Please rewrite the entries as a JSON list of strings, one string per line with blank lines omitted, starting with the line that contains "Task: Click the Schedule activity link" and going on through the line that contains "Action: click(68, 325)". Leave the pictures out of your answer.

**Supplied material**:
—————
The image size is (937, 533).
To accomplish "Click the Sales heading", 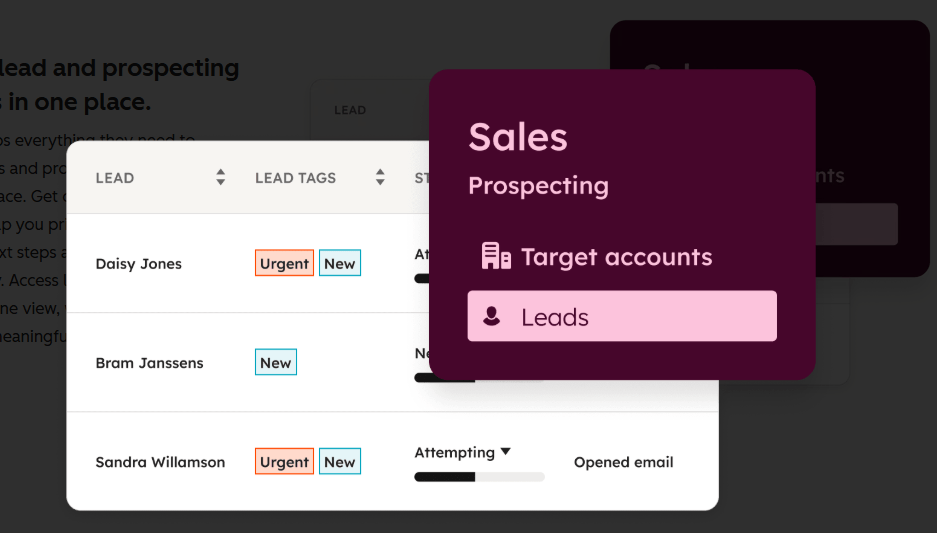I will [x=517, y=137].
—————
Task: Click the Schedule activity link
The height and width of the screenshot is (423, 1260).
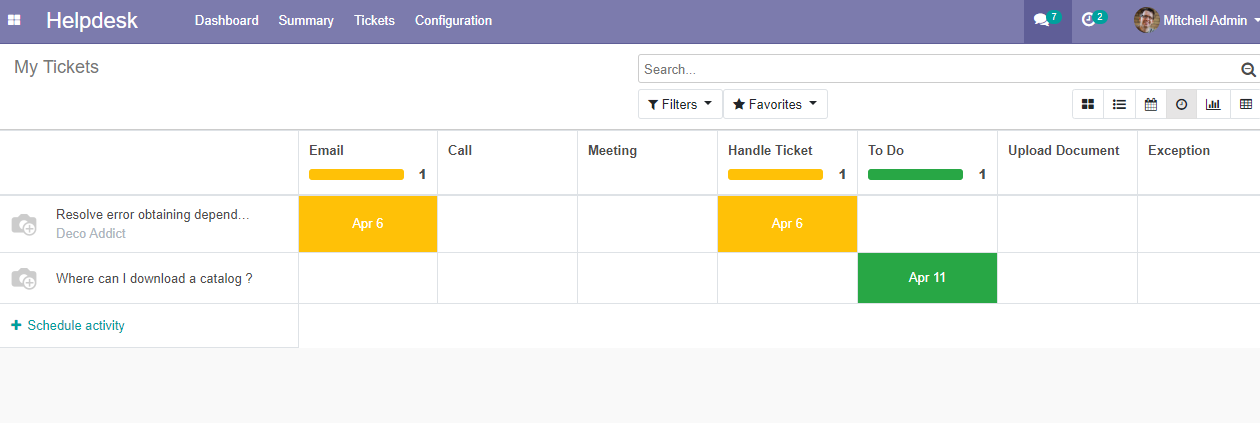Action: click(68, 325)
—————
**Exercise response**:
[
  "Task: Click the Schedule activity link",
  "The height and width of the screenshot is (423, 1260).",
  "Action: click(68, 325)"
]